Abstract

This research explores the classification of startup risks to achieve high investment returns using Random Forest Regression. The study aims to identify and predict potential risks faced by startups, thereby aiding investors in making informed decisions. We analyzed a dataset comprising various features such as funding levels, market size, expenses, team experience, product development stage, customer satisfaction scores, and revenue streams. We employed a Random Forest Regression model to evaluate the predictive power of these features. The model's performance was assessed using several metrics: Mean Squared Error (MSE), R-squared, Mean Absolute Error (MAE), Mean Squared Logarithmic Error (MSLE), and Explained Variance Score.The model demonstrated robust predictive capabilities, with an MSE of 0.255, R-squared of 0.9515, MAE of 0.782, MSLE of 0.219, and an Explained Variance Score of 0.915. These results indicate that the model effectively captures the variance in startup risks and predicts them with high accuracy. Feature importance analysis revealed that expenses and funding levels were the most critical factors influencing startup risk classification.
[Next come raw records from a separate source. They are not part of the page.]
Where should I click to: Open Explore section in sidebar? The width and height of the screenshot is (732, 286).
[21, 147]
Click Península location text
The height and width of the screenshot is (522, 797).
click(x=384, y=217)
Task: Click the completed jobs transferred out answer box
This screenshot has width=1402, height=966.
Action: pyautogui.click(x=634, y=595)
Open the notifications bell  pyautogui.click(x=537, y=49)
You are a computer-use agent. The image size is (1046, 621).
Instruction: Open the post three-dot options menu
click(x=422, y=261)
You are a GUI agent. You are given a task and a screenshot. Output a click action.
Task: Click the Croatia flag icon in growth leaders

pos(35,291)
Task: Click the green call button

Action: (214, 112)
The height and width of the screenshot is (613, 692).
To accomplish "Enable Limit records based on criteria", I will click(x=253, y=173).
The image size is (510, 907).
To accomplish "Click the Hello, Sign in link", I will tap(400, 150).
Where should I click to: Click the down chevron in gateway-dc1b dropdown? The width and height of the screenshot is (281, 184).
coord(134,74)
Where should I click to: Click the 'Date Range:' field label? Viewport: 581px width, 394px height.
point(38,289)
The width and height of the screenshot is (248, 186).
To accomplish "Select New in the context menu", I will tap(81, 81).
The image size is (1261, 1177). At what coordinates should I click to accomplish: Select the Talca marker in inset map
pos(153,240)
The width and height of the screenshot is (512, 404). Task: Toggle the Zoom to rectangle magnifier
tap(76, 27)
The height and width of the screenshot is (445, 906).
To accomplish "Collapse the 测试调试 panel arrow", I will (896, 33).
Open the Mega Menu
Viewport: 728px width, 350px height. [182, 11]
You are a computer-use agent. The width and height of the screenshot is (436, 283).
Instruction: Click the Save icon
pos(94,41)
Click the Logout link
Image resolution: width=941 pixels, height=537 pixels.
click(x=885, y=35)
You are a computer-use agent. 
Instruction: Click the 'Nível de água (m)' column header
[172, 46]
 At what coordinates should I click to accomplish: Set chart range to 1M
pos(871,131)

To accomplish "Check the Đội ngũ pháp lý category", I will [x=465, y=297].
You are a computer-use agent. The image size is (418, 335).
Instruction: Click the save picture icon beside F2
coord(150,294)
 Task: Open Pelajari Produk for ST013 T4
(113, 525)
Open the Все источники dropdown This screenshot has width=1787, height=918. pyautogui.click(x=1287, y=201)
The distribution of risks identified 12.4% Strategic Risks, 12.6% Financial Risks, 13.1% Operational Risks, 13.7% Market Risks, and 48.2% of activities with no significant risks.Based on our findings, we recommend that investors focus on key features as outlined in this research when assessing startup risks. By employing the insights provided by our model, investors can better identify high-potential startups, optimize resource allocation, and improve their investment strategies.The Random Forest Regression model offers a reliable tool for predicting and classifying startup risks, providing valuable insights that can enhance investment decision-making and ultimately lead to higher returns.